"First of all, he's super smart," quarterback Jared Goff told NFL Network analyst Willie McGinest on Wednesday's edition of NFL Total Access. "He knows what he's doing. At the same time, though, I think he's got absolutely no ego and is just trying to help us win.
"Obviously he's done a tremendous job so far, and so far this offseason you've seen his want to push it even further. And we're right there with him. It's an exciting time."
The key that unlocks the Holy Grail of championship-level football is a quarterback possessed of coach-like powers of perception at the line of scrimmage. Going back nearly a full century to the golden days of Notre Dame's fabled Four Horsemen backfield, legendary coach Knute Rockne had established the platonic ideal of offense with quarterback Joe Stuhldreher functioning as the head coach's "alter ego" out on the gridiron.

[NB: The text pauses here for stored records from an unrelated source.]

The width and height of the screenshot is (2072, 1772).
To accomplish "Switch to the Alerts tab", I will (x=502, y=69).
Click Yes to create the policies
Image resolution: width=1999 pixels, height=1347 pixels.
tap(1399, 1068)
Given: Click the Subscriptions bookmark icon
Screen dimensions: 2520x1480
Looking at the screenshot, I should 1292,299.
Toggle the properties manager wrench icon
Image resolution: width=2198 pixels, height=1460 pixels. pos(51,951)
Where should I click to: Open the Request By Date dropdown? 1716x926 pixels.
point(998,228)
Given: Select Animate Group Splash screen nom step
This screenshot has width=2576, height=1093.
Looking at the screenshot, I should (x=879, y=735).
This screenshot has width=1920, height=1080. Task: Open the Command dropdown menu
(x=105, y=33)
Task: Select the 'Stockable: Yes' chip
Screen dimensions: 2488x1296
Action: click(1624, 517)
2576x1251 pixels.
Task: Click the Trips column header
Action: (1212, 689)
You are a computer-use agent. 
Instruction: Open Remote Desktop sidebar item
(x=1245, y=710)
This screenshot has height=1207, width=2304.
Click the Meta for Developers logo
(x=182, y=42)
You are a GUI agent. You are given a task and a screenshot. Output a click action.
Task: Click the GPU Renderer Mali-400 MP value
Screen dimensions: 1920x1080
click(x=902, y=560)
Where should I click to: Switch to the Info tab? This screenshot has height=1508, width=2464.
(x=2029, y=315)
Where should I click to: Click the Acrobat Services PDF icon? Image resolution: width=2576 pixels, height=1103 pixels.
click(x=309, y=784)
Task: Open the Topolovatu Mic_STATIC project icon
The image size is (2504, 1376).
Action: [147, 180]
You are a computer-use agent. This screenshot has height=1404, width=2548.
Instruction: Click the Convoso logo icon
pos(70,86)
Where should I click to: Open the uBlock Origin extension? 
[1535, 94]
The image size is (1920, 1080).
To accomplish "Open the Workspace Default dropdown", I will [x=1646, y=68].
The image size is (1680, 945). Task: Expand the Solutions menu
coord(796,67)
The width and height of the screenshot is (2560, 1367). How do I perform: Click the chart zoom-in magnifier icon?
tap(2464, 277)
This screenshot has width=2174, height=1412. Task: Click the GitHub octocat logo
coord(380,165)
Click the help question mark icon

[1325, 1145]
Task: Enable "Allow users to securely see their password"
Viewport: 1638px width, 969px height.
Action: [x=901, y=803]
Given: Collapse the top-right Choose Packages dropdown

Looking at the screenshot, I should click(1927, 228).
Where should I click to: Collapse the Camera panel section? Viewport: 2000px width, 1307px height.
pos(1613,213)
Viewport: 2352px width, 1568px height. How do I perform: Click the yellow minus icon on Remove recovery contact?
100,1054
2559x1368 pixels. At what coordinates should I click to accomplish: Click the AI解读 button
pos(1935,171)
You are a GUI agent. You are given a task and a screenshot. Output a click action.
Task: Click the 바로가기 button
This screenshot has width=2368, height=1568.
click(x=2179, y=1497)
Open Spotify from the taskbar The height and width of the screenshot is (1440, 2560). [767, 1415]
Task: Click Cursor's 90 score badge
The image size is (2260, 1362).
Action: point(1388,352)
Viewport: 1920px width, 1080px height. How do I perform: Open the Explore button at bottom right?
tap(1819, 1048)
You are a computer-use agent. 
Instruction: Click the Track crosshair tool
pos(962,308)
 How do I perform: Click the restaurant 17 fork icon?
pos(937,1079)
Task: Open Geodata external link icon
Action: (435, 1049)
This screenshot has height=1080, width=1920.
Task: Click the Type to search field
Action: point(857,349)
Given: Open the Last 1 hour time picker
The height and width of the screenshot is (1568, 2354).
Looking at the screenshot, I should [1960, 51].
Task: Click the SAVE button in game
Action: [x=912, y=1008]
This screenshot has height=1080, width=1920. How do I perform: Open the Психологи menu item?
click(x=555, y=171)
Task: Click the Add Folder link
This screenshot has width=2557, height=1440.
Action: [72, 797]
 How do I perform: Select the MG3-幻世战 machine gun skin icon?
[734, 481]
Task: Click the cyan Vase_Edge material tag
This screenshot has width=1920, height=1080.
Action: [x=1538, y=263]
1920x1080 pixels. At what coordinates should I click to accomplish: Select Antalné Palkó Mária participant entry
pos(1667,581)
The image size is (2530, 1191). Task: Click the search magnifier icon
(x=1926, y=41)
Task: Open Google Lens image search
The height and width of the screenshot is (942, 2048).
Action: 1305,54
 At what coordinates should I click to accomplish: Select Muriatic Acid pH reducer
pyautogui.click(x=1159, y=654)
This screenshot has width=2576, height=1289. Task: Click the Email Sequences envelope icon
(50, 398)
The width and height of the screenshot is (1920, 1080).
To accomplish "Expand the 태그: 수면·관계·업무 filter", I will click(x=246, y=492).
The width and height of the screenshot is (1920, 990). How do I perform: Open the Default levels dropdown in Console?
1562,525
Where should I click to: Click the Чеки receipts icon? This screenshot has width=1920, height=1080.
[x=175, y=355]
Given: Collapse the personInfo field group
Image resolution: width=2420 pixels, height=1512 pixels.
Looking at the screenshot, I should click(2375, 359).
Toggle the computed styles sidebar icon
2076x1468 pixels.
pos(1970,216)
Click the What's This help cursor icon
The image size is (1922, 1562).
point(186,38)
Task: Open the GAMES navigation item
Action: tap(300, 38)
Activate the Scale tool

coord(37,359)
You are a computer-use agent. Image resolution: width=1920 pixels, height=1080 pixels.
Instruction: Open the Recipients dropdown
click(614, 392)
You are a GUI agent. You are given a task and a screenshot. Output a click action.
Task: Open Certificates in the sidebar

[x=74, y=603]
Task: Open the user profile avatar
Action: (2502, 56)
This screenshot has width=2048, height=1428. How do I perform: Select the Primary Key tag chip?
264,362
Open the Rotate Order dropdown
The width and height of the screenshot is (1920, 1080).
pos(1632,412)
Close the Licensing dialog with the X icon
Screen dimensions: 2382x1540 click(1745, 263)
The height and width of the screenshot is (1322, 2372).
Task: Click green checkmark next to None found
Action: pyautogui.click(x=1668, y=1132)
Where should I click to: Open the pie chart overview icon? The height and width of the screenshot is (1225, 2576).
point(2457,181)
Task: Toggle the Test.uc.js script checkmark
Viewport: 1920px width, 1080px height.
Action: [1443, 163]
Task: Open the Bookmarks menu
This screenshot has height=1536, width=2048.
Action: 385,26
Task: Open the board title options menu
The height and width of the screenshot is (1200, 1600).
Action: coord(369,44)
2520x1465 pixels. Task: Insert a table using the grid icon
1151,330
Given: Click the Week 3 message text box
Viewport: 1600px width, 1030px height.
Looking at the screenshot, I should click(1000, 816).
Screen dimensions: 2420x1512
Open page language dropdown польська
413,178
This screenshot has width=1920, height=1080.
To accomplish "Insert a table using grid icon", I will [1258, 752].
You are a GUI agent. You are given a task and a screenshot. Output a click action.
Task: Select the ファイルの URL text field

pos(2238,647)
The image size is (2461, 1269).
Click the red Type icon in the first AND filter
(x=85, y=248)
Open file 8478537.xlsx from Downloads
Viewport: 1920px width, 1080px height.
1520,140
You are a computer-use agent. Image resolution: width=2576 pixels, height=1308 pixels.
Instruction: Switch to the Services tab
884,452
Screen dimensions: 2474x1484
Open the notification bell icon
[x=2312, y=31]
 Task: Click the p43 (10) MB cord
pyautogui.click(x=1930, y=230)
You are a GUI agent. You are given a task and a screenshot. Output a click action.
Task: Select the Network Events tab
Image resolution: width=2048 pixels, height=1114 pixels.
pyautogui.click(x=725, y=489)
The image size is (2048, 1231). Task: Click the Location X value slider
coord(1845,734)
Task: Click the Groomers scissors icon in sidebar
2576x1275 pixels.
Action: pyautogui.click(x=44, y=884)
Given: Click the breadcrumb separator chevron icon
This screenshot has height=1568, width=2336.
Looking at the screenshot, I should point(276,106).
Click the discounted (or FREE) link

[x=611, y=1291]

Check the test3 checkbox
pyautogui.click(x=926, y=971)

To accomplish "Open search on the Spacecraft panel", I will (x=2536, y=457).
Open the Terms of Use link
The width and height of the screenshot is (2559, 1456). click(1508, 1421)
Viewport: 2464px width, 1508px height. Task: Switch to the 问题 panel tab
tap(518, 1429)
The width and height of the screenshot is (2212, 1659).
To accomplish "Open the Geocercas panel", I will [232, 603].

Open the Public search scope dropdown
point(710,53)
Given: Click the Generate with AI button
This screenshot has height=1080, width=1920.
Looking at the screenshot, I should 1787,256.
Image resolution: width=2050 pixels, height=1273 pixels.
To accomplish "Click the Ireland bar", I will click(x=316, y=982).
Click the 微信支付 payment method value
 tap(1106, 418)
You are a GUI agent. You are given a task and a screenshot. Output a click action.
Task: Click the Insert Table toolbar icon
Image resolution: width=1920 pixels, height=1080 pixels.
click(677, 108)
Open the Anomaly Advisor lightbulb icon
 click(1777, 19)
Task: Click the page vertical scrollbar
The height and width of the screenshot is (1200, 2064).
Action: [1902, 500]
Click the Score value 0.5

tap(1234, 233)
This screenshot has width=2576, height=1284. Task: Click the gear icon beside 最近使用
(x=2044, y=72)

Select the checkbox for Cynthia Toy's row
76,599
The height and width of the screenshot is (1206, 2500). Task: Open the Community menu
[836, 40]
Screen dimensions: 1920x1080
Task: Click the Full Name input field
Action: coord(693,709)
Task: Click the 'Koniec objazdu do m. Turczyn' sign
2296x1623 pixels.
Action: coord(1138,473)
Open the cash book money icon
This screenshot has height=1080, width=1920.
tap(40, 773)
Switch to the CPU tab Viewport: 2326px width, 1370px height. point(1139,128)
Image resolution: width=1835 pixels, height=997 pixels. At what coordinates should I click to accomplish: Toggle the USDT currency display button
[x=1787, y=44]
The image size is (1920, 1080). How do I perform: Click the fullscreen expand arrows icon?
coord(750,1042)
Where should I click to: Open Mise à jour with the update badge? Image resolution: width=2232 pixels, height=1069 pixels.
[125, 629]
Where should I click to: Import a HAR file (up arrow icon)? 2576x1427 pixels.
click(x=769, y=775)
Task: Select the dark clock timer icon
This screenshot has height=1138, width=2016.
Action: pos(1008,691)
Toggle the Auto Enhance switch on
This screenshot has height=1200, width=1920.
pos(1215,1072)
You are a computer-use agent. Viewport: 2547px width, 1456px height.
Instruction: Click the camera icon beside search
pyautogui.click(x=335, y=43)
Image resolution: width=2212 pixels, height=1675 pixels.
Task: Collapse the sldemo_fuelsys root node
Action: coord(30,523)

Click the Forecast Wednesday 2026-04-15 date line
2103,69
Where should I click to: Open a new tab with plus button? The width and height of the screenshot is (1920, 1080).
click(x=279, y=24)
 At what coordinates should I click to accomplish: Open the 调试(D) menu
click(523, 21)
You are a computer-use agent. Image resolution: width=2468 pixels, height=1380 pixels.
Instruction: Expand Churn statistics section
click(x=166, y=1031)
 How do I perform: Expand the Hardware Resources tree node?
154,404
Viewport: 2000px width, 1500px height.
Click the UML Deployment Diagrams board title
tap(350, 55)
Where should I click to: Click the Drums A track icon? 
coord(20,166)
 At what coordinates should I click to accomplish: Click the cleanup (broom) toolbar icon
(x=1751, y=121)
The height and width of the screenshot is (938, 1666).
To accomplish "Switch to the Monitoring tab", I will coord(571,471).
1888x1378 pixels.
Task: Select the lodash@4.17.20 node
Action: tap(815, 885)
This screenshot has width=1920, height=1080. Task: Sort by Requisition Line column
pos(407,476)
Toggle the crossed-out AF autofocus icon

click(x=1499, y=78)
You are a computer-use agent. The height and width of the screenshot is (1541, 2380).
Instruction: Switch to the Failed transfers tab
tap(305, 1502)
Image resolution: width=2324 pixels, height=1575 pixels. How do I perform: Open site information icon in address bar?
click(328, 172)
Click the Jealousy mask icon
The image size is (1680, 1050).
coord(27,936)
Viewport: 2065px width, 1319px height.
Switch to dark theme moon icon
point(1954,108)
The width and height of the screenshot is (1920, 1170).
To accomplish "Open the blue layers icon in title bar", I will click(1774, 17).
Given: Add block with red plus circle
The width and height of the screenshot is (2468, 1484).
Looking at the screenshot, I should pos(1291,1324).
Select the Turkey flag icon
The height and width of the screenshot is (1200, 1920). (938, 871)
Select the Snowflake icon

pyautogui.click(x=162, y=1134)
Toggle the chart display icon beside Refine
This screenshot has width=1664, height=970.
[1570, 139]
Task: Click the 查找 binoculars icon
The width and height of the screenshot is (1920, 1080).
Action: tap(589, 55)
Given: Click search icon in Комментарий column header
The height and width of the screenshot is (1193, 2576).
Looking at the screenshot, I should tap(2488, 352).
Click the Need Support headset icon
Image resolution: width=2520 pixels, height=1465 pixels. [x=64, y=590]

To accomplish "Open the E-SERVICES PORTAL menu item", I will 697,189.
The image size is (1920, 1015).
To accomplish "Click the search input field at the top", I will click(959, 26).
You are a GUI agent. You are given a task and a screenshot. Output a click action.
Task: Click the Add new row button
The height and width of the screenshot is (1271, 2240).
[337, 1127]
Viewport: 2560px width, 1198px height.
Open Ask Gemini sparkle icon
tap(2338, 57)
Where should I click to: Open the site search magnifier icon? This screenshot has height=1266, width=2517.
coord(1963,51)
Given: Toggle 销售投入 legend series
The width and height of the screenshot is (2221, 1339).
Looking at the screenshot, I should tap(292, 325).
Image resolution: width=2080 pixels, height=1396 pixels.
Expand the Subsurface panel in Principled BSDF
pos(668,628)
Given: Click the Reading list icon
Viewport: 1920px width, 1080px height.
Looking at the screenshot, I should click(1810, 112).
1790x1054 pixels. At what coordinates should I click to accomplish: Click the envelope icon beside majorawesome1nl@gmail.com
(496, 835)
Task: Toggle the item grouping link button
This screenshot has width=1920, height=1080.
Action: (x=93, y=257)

The Rams took that concept to new heights last season, rushing Goff to the line of scrimmage with enough time for McVay to survey the defensive alignment and provide his quarterback with an audible before the headset shuts off with 15 seconds remaining on the play clock.
To be clear, it's not the methodology that is revolutionary. Play-callers have been whispering in their quarterback's ears ever since the prototype radio receiver installed in former Browns quarterback George Ratterman's helmet went haywire in 1956, picking up outside interference from a local taxi company fielding cab calls.
Goff's field-tilting advantage lies in the beautiful mind guiding him at the line of the scrimmage. Similar to former Bengals mad scientist Sam Wyche's no-huddle attack in the 1980s, McVay has done deep studies on substitution patterns, seeking the exact moment on the play clock when defenses adjust to his personnel.
"Like anything there's 32 different head coaches, 32 different offensive coordinators," Snead explained, "and how they utilize their time with the QB before the snap is probably where the differences occur, where edges are gained or not. And really, really good coaches take advantage of that."
Edge is the key word here. It's no coincidence that legendary coaches Bill Walsh and Don Shula each penned memoirs with edge in the title. The most advanced NFL minds have always pushed the boundaries in search of their fair advantage.
Now that the word is out on McVay's machinations, defensive coaches are sure to strike back with their own tricks. Might they align in a vague Cover 2 shell, for example, only to change the look once the play clock strikes 15 seconds?
"When they just go up there and then don't snap it right away, you say, well, we'll hold our disguise," Arians explained last November, via Philly.com. "And then they snap it [quickly], and you'd better be able to play defense out of your disguise. I think it's really smart coaching."
While defenses search in vain for counter-strategies, McVay is back in the lab concocting innovations to push his team toward the promised land in his second season.